Lenovo, the company that now owns Motorola and has the full control on what should happen in the company, isn’t taking any focus off and is on the right track to try and maintain the brand value that Motorola has gained in the past few years after being under Google’s eye where it grew to offer the best mid-range phones with super user experience.
Things have changed in the market at a pace where Lenovo hasn’t been able to do much with its own branded devices but they’ve been working on the Moto devices, and the latest one, i.e. Moto G5 Plus is an example of how Lenovo takes almost every aspect of the device seriously, especially because of the tough competition it faces with the reigning devices in the market.
Design, Form Factor
The Moto G5 Plus is quite a different phone when compared to its predecessor, the Moto G4 Plus starting with the build quality. The plastic back is now replaced by a proper metal plate made of Aluminum, and the little squarish fingerprint sensor on the front is replaced by a regressed large one that not looks better but also works well. The entire body is not metallic, though, as the core of it is made of plastic it seems.
Note: The unit we are using has 4GB of RAM and 32GB internal storage.
The phone feels sturdy, the buttons on it are tactile and Lenovo has made sure there are no sharp pointy corners or edges on the phone. No major problems with the design, but the phone is sure a bit slippery because of the smooth and curvy back. Aesthetically, my personal opinion is very positive because this is a big and good leap from the Moto G4 Plus that was disastrous in many ways.
So, what is annoying for someone like me who likes it without a case over the phone? The camera bump. It is a highly raised one as Lenovo has looked to not make the phone thicker and thus, the camera with its large sensor had to pop out, alongside the Dual LED flash. It didn’t hamper the looks even a bit, but the rough usage could lead to scratches on the glass that covers the camera. Fortunately, I haven’t seen even a single one and given the rough user that I am, it has stayed good for the two weeks.
To differentiate between the power button and the volume rockers that are placed on the same side frame, the power button has a textured surface. The top has the SIM tray, which doesn’t limit you to one SIM because there is a separate space for the MicroSD card, on the other side of the tray that can also hold two Nano SIM cards.

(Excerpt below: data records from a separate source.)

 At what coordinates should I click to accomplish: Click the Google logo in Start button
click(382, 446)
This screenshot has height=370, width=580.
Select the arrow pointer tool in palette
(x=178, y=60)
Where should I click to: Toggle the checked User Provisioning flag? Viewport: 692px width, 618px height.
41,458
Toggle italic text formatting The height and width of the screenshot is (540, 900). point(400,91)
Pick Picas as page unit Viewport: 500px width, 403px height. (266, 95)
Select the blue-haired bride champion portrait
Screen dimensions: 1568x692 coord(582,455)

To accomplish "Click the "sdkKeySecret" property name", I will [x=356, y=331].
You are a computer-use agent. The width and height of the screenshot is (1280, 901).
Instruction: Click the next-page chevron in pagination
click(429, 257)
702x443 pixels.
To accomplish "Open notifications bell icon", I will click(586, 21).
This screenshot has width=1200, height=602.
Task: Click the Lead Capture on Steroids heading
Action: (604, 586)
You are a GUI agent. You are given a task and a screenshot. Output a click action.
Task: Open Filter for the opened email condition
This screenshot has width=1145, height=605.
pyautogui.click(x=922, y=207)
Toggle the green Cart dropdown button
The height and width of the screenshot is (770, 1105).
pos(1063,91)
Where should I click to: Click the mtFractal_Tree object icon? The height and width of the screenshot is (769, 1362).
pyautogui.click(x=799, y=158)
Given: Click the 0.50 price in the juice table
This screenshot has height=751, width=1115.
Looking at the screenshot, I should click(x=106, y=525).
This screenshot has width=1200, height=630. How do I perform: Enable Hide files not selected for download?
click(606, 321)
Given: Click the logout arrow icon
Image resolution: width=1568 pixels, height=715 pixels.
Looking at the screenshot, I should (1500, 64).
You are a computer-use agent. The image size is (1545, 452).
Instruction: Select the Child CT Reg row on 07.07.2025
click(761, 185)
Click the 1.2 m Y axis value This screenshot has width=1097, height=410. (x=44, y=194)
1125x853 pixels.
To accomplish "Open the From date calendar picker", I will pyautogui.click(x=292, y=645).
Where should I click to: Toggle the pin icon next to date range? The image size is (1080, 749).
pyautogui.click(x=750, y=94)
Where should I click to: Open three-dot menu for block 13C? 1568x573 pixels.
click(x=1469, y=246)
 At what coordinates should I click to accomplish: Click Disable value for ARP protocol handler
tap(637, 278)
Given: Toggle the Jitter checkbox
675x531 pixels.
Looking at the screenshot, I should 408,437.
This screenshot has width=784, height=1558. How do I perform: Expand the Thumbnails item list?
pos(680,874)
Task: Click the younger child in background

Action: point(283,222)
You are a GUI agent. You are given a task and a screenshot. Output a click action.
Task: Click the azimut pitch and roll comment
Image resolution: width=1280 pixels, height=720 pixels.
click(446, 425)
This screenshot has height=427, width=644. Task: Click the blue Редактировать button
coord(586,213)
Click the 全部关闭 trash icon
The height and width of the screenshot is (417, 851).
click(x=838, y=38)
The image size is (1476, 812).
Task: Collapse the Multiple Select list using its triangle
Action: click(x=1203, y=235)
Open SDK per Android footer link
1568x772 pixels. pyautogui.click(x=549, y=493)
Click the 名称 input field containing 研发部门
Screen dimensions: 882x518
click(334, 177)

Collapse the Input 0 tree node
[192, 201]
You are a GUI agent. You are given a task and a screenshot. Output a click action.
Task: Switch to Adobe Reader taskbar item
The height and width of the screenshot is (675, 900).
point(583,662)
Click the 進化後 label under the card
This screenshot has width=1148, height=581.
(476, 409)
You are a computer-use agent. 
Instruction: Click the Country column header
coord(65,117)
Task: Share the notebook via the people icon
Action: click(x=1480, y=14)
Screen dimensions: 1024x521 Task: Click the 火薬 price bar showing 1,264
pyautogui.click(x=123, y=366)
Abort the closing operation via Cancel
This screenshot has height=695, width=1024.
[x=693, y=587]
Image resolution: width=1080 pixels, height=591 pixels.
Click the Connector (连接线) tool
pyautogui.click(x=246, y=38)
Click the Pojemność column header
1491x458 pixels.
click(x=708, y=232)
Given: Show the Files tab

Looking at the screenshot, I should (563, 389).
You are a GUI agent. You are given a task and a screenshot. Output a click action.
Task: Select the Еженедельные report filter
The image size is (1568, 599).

The regressed fingerprint sensor on the front is a welcome change here, and Lenovo has been good in saying that keeping things interesting with it. Not just the unlocking of the screen but if you set it up, the same button can become the sole navigation bar with three functions. Tapping it would take you to the home screen, swiping from the left would open up the “Recents” tab, and swiping from right works as a “Back” function. Why do we need to do that? Only if you are someone adjusted with a larger screen and thus want more space on the display for the content, you can take that on-screen navigation bar away and use the fingerprint sensor instead.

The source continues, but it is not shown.